*** Given records Section Begins ***
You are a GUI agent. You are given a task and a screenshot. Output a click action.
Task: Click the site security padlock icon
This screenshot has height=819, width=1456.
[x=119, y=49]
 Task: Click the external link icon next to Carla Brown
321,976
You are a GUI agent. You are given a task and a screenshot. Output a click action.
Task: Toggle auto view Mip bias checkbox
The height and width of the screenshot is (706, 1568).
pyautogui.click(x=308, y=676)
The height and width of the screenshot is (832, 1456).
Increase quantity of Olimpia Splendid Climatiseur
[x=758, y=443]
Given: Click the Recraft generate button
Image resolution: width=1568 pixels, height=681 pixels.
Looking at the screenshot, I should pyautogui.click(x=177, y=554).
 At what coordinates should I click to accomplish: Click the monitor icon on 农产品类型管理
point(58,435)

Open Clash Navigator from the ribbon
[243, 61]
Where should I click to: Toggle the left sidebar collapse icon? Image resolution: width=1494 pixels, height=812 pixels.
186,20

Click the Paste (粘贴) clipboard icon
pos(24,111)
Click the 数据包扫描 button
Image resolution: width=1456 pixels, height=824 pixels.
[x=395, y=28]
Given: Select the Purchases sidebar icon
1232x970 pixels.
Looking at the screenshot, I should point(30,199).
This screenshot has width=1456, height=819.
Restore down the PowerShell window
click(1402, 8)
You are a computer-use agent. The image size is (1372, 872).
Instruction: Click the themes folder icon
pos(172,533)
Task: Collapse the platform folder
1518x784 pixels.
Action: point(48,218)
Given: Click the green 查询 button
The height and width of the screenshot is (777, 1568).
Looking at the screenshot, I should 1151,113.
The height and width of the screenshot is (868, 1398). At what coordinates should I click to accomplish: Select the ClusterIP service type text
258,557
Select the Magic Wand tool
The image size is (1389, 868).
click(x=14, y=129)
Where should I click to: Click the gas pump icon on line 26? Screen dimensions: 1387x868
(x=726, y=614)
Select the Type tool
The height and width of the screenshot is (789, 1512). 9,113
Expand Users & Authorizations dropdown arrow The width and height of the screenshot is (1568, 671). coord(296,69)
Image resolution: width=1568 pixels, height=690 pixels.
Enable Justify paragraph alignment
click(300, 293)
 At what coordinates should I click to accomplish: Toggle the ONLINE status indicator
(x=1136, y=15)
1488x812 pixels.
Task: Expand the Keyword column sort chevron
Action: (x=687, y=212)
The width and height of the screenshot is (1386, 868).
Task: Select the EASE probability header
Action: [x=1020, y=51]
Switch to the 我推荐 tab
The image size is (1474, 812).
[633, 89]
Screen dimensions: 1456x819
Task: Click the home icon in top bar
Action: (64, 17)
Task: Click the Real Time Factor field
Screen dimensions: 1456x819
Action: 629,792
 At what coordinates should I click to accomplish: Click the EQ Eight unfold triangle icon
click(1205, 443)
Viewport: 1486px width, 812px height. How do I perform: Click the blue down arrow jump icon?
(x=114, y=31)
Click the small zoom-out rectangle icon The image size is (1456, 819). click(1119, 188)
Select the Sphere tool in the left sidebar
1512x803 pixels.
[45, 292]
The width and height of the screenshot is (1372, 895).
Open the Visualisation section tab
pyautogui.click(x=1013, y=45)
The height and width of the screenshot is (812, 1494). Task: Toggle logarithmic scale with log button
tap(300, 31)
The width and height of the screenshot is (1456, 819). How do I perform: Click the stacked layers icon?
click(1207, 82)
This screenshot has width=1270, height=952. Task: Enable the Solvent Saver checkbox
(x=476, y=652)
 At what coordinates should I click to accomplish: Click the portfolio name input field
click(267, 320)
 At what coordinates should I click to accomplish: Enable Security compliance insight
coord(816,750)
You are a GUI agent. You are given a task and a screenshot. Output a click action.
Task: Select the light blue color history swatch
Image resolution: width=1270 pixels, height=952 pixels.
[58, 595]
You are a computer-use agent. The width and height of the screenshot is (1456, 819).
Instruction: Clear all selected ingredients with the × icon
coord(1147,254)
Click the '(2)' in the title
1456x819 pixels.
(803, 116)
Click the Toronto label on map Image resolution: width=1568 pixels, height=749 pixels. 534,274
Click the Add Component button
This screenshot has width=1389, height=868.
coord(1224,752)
*** Given records Section Ends ***
● Task statement: All records above are to be printed exactly, with nothing omitted.

● Result of this task:
You are a GUI agent. You are given a task and a screenshot. Output a click action.
Task: Click the site security padlock icon
This screenshot has height=819, width=1456.
[x=119, y=49]
 Task: Click the external link icon next to Carla Brown
321,976
You are a GUI agent. You are given a task and a screenshot. Output a click action.
Task: Toggle auto view Mip bias checkbox
The height and width of the screenshot is (706, 1568).
pyautogui.click(x=308, y=676)
The height and width of the screenshot is (832, 1456).
Increase quantity of Olimpia Splendid Climatiseur
[x=758, y=443]
Given: Click the Recraft generate button
Image resolution: width=1568 pixels, height=681 pixels.
Looking at the screenshot, I should pyautogui.click(x=177, y=554).
 At what coordinates should I click to accomplish: Click the monitor icon on 农产品类型管理
point(58,435)

Open Clash Navigator from the ribbon
[243, 61]
Where should I click to: Toggle the left sidebar collapse icon? Image resolution: width=1494 pixels, height=812 pixels.
186,20

Click the Paste (粘贴) clipboard icon
pos(24,111)
Click the 数据包扫描 button
Image resolution: width=1456 pixels, height=824 pixels.
[x=395, y=28]
Given: Select the Purchases sidebar icon
1232x970 pixels.
Looking at the screenshot, I should point(30,199).
This screenshot has width=1456, height=819.
Restore down the PowerShell window
click(1402, 8)
You are a computer-use agent. The image size is (1372, 872).
Instruction: Click the themes folder icon
pos(172,533)
Task: Collapse the platform folder
1518x784 pixels.
Action: point(48,218)
Given: Click the green 查询 button
The height and width of the screenshot is (777, 1568).
Looking at the screenshot, I should 1151,113.
The height and width of the screenshot is (868, 1398). At what coordinates should I click to accomplish: Select the ClusterIP service type text
258,557
Select the Magic Wand tool
The image size is (1389, 868).
click(x=14, y=129)
Where should I click to: Click the gas pump icon on line 26? Screen dimensions: 1387x868
(x=726, y=614)
Select the Type tool
The height and width of the screenshot is (789, 1512). 9,113
Expand Users & Authorizations dropdown arrow The width and height of the screenshot is (1568, 671). coord(296,69)
Image resolution: width=1568 pixels, height=690 pixels.
Enable Justify paragraph alignment
click(300, 293)
 At what coordinates should I click to accomplish: Toggle the ONLINE status indicator
(x=1136, y=15)
1488x812 pixels.
Task: Expand the Keyword column sort chevron
Action: (x=687, y=212)
The width and height of the screenshot is (1386, 868).
Task: Select the EASE probability header
Action: [x=1020, y=51]
Switch to the 我推荐 tab
The image size is (1474, 812).
[633, 89]
Screen dimensions: 1456x819
Task: Click the home icon in top bar
Action: (64, 17)
Task: Click the Real Time Factor field
Screen dimensions: 1456x819
Action: 629,792
 At what coordinates should I click to accomplish: Click the EQ Eight unfold triangle icon
click(1205, 443)
Viewport: 1486px width, 812px height. How do I perform: Click the blue down arrow jump icon?
(x=114, y=31)
Click the small zoom-out rectangle icon The image size is (1456, 819). click(1119, 188)
Select the Sphere tool in the left sidebar
1512x803 pixels.
[45, 292]
The width and height of the screenshot is (1372, 895).
Open the Visualisation section tab
pyautogui.click(x=1013, y=45)
The height and width of the screenshot is (812, 1494). Task: Toggle logarithmic scale with log button
tap(300, 31)
The width and height of the screenshot is (1456, 819). How do I perform: Click the stacked layers icon?
click(1207, 82)
This screenshot has width=1270, height=952. Task: Enable the Solvent Saver checkbox
(x=476, y=652)
 At what coordinates should I click to accomplish: Click the portfolio name input field
click(267, 320)
 At what coordinates should I click to accomplish: Enable Security compliance insight
coord(816,750)
You are a GUI agent. You are given a task and a screenshot. Output a click action.
Task: Select the light blue color history swatch
Image resolution: width=1270 pixels, height=952 pixels.
[58, 595]
You are a computer-use agent. The width and height of the screenshot is (1456, 819).
Instruction: Clear all selected ingredients with the × icon
coord(1147,254)
Click the '(2)' in the title
1456x819 pixels.
(803, 116)
Click the Toronto label on map Image resolution: width=1568 pixels, height=749 pixels. 534,274
Click the Add Component button
This screenshot has width=1389, height=868.
coord(1224,752)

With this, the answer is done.